I’m working on an open-source tool Veritensor: https://github.com/arsbr/Veritensor
The goal is to help teams secure the AI/ML supply chain as models, datasets, and tooling increasingly come from third parties.
What it currently does: -Detects malicious code, hidden payloads, and unsafe operations inside ML models (e.g. Pickle, PyTorch, Keras) using static analysis and a custom execution engine -Verifies model integrity and detects tampering or supply-chain risks -Scans datasets for data poisoning, anomalies, and potential PII leaks -Analyzes documents used in RAG pipelines (PDF, DOCX, PPTX) for prompt injection and embedded threats -Inspects Jupyter notebooks for unsafe code, secrets, and risky patterns -Signs container images using Sigstore Cosign -Integrates into CI/CD pipelines and ML validation workflows
This is an early-stage project and very much a work in progress. It does not aim to replace runtime sandboxing, isolation, or human review, and it's not intended to be a silver bullet.

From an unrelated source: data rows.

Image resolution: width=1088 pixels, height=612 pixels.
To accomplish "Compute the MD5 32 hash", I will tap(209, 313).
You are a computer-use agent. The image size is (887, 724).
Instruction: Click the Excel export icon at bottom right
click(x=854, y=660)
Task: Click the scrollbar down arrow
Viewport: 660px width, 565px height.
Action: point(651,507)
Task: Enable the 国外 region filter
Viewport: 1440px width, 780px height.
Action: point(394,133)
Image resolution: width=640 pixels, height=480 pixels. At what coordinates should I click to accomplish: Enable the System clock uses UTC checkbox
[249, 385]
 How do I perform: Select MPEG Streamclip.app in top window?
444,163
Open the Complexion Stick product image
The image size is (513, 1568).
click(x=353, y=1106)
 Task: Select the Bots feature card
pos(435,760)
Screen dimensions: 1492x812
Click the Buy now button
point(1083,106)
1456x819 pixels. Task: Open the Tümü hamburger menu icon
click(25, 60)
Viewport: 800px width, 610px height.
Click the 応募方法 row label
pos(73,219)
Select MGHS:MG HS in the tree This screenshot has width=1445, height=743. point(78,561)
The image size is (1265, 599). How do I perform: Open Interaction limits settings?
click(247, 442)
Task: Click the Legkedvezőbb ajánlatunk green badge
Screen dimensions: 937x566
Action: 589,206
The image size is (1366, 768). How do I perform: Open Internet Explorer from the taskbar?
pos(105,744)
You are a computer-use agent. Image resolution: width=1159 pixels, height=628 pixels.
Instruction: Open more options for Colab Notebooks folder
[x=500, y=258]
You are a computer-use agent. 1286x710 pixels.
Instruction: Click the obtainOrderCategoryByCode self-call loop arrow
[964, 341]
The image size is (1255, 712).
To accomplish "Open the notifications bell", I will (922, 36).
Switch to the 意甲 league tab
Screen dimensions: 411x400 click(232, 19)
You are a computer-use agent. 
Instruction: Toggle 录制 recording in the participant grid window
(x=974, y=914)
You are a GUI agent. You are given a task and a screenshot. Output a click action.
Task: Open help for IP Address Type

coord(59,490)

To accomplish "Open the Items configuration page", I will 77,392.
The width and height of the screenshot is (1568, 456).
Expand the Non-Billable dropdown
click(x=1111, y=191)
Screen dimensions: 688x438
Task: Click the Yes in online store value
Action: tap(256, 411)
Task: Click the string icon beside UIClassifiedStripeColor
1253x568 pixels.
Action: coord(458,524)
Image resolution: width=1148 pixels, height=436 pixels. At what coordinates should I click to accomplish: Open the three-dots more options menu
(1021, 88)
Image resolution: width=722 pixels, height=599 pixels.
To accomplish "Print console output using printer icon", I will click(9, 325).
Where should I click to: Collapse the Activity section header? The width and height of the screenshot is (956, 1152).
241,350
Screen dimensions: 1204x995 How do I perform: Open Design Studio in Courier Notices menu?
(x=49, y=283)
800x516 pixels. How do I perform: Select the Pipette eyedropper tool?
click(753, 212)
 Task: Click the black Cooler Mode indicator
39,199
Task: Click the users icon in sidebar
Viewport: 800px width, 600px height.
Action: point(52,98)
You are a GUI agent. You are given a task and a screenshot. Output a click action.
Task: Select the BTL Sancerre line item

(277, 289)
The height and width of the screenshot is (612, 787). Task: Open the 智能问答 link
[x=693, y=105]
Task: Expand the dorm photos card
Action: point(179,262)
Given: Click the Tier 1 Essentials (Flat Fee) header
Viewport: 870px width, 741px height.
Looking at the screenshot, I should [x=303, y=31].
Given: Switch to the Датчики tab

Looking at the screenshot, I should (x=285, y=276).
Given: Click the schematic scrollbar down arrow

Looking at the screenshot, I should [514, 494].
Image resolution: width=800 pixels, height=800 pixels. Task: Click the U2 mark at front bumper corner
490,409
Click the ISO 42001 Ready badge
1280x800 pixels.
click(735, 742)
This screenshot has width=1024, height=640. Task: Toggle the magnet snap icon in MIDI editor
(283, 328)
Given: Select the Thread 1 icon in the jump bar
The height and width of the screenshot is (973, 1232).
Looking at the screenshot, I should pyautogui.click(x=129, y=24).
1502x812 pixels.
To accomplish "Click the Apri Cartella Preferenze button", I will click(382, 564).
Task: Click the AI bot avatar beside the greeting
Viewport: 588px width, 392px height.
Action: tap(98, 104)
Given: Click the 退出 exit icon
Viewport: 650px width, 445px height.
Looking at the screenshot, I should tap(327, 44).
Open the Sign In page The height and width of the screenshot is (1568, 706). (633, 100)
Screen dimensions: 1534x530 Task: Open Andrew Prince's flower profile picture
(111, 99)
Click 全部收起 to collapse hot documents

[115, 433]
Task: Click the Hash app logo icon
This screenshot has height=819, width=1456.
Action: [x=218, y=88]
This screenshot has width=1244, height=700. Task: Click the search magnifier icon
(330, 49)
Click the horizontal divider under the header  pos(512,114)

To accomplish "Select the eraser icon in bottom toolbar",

I’m interested in feedback from people running ML systems in production: -What parts of the AI supply chain are you most concerned about today? -Are there checks or threat models you feel are missing here? -Which parts of this approach seem flawed, incomplete, or unlikely to work in production? -Would a tool like this be useful in your production workflows, or would it be hard to adopt in practice? -Any suggestions on how to improve the project or make it more practical for real-world use would be really appreciated.
Thanks for you time!